Rescale the part of the records that opens with the line containing "Décoration et de" and runs through the end of the records. Give only those lines again, requests included, with every coordinate in the answers multiplied by 0.8 and rounded to a whole number, halves rounding up.

-- Begin DATA SHOWN --

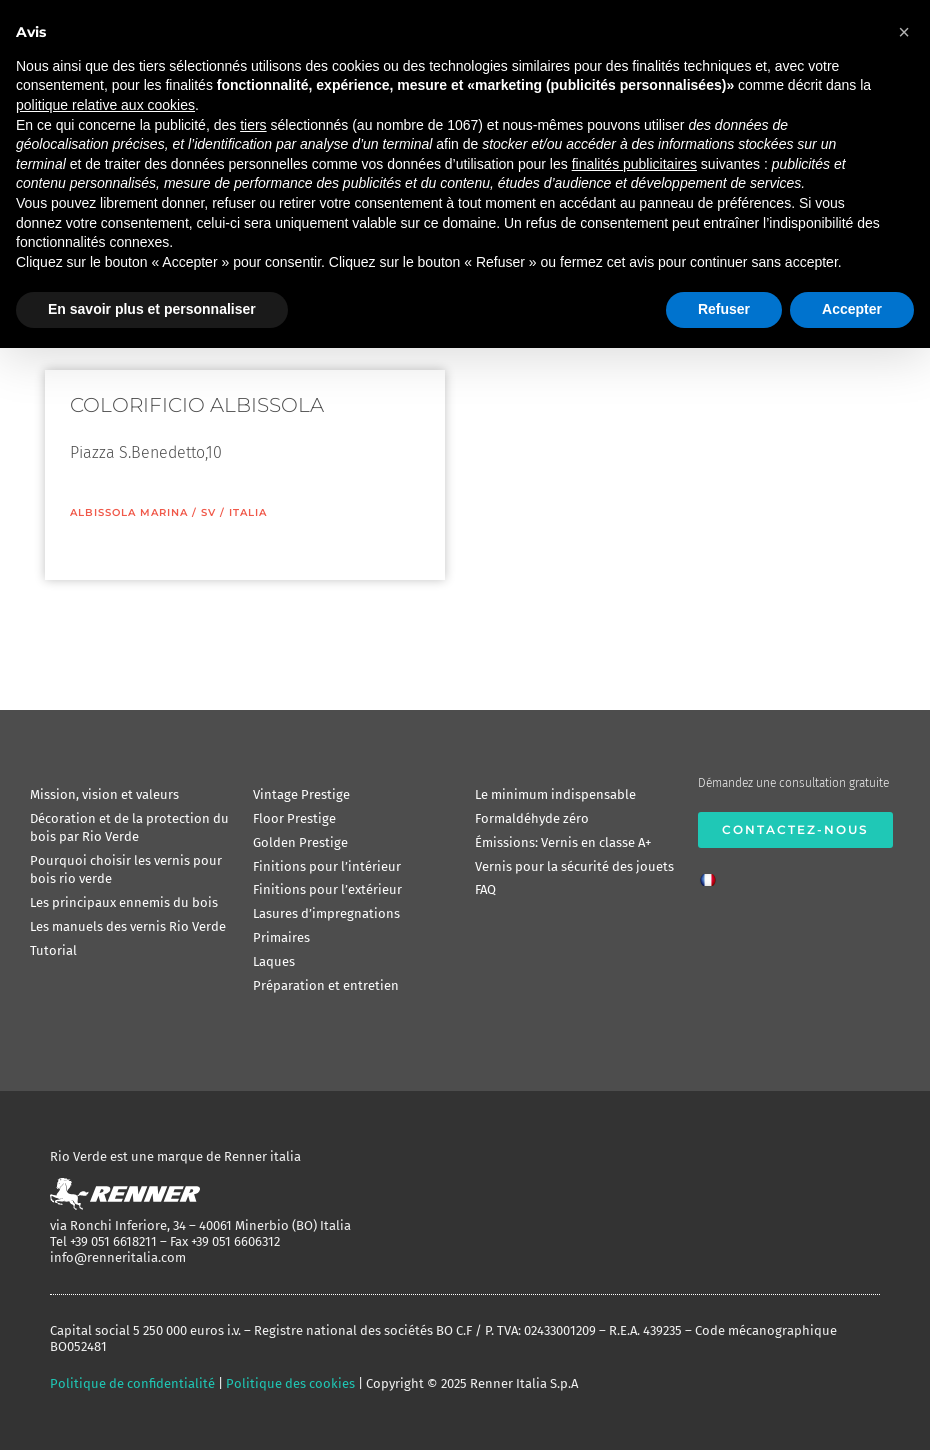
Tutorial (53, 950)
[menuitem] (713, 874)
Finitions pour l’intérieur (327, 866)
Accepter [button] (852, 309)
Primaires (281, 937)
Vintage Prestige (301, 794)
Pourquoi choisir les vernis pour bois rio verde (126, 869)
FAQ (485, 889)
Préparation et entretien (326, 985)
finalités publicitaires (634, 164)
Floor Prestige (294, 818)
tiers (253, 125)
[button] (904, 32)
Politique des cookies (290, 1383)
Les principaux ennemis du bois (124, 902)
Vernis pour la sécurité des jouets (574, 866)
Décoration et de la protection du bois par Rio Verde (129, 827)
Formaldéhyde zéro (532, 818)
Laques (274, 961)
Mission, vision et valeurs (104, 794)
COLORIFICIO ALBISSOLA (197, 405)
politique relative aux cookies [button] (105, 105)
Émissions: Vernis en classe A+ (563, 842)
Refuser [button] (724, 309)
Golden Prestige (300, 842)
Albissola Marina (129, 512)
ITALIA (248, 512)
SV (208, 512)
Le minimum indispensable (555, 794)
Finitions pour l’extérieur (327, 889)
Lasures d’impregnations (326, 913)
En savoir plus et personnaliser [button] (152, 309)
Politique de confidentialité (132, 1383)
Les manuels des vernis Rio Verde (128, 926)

-- End DATA SHOWN --

### SOLUTION FOR THIS TASK
Décoration et de la protection du bois par Rio Verde (103, 662)
Formaldéhyde zéro (426, 654)
Laques (219, 769)
Mission, vision et valeurs (83, 635)
COLORIFICIO ALBISSOLA (158, 324)
politique relative aux cookies [button] (84, 84)
Émissions: Vernis en classe A+ (450, 674)
Refuser [button] (579, 247)
Golden Prestige (240, 674)
Albissola Marina (103, 410)
ITALIA (198, 410)
SV (166, 410)
Le minimum indispensable (444, 635)
Finitions pour l’extérieur (262, 711)
Lasures d’impregnations (261, 730)
En savoir plus et personnaliser [button] (122, 247)
Politique de confidentialité (106, 1106)
Les manuels des vernis Rio Verde (102, 741)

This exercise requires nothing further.